MATERIAL SUPPLIED:
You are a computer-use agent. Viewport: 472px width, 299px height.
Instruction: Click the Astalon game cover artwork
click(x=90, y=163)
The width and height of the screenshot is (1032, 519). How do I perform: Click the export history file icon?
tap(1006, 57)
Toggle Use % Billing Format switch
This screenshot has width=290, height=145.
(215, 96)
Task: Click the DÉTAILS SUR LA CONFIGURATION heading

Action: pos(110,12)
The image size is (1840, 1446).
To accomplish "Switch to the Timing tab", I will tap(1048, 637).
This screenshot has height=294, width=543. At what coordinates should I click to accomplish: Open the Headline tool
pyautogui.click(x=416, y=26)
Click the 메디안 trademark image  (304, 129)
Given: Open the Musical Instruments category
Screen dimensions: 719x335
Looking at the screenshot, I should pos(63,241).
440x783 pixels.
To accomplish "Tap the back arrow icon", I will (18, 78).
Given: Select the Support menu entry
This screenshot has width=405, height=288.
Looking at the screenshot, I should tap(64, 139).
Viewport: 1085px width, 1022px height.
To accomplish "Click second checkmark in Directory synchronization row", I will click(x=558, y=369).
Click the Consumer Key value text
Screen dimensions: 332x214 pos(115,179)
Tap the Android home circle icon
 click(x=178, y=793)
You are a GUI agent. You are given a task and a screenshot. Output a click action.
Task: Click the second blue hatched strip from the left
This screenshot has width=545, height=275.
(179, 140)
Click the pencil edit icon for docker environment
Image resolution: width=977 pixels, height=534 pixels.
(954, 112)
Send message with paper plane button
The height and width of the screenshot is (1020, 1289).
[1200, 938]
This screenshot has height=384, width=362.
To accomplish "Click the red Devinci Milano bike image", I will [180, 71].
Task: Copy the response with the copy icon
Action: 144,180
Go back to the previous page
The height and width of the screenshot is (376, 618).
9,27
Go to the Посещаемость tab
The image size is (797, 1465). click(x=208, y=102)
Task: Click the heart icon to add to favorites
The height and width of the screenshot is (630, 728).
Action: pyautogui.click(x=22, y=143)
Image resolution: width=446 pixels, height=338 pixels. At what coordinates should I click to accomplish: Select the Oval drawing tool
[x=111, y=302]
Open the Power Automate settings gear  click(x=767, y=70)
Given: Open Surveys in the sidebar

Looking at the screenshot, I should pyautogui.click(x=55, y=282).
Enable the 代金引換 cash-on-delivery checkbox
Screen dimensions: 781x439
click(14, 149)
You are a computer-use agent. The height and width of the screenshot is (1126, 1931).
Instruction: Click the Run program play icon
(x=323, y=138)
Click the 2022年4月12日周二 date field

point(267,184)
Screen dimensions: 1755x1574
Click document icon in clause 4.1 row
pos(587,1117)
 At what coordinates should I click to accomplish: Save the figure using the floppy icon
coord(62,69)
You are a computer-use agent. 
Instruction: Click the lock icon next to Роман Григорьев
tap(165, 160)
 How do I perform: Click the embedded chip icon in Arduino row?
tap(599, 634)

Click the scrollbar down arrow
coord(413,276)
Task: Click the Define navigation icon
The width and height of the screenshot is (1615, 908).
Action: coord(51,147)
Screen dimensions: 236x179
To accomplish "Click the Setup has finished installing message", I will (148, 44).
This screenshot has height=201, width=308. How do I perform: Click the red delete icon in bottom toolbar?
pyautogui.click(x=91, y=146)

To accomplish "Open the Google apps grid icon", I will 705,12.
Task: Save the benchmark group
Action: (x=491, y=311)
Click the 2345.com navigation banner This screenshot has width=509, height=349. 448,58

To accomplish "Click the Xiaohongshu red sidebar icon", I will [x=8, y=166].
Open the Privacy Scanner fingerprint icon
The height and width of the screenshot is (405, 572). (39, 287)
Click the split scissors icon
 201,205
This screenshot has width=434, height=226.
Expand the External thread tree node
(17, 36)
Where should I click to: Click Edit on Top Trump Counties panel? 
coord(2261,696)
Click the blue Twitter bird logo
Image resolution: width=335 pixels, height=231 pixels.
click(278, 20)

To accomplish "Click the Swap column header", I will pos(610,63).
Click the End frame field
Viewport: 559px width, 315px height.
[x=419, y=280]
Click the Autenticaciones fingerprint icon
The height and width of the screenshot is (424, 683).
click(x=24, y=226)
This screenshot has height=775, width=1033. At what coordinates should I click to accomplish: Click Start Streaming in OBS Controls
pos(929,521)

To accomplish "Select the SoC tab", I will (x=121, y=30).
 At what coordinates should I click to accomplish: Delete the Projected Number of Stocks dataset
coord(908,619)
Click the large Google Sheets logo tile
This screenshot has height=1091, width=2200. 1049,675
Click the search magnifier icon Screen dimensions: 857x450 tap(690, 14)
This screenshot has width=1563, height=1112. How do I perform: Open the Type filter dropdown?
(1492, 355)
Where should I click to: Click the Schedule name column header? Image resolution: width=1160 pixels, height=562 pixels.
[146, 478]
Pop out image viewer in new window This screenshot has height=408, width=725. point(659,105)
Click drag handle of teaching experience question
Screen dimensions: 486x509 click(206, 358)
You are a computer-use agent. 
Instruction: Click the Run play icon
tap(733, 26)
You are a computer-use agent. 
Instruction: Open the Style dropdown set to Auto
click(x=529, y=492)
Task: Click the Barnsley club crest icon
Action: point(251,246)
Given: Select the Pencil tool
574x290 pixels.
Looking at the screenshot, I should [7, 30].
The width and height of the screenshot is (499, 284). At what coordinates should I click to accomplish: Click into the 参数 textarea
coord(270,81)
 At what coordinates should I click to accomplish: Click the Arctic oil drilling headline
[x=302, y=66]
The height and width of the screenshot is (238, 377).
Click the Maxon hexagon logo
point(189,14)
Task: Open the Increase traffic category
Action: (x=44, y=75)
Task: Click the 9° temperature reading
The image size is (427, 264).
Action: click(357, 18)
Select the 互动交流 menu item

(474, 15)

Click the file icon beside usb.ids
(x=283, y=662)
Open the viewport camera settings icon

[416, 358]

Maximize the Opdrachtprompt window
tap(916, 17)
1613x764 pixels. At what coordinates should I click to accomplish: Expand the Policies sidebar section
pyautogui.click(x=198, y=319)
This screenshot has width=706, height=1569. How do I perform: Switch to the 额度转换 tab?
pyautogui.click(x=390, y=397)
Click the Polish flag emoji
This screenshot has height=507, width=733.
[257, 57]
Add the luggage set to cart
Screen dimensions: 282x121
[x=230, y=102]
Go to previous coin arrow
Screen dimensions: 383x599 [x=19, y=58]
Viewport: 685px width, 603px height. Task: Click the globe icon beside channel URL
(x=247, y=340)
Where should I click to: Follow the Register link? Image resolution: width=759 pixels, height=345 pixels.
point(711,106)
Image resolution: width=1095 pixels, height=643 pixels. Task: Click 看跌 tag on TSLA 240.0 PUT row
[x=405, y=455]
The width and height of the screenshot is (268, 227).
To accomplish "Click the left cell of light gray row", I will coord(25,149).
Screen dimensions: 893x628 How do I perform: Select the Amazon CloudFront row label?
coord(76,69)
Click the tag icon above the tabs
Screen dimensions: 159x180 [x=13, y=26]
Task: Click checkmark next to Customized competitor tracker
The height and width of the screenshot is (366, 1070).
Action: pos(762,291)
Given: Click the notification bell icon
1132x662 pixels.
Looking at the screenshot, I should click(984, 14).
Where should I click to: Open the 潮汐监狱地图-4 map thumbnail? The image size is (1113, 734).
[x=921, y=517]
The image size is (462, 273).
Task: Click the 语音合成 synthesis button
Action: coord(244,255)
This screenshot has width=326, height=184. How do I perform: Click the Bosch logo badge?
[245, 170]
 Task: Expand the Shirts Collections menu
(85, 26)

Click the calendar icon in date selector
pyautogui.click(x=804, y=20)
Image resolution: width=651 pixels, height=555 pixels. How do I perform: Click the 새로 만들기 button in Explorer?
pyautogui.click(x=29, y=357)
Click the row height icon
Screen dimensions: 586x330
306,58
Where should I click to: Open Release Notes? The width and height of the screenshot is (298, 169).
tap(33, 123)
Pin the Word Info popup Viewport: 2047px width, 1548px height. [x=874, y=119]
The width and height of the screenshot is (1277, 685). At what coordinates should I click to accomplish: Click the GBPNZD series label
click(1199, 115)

SHORT TASK: Convert everything from the line containing "The image size is (1840, 1446)." down to the line containing "Looking at the screenshot, I should tap(64, 139)." into a numbered list, omitting any blank lines.

WRITTEN REPLY:
1. The image size is (1840, 1446).
2. To accomplish "Switch to the Timing tab", I will tap(1048, 637).
3. This screenshot has height=294, width=543. At what coordinates should I click to accomplish: Open the Headline tool
4. pyautogui.click(x=416, y=26)
5. Click the 메디안 trademark image  (304, 129)
6. Given: Open the Musical Instruments category
7. Screen dimensions: 719x335
8. Looking at the screenshot, I should pos(63,241).
9. 440x783 pixels.
10. To accomplish "Tap the back arrow icon", I will (18, 78).
11. Given: Select the Support menu entry
12. This screenshot has width=405, height=288.
13. Looking at the screenshot, I should tap(64, 139).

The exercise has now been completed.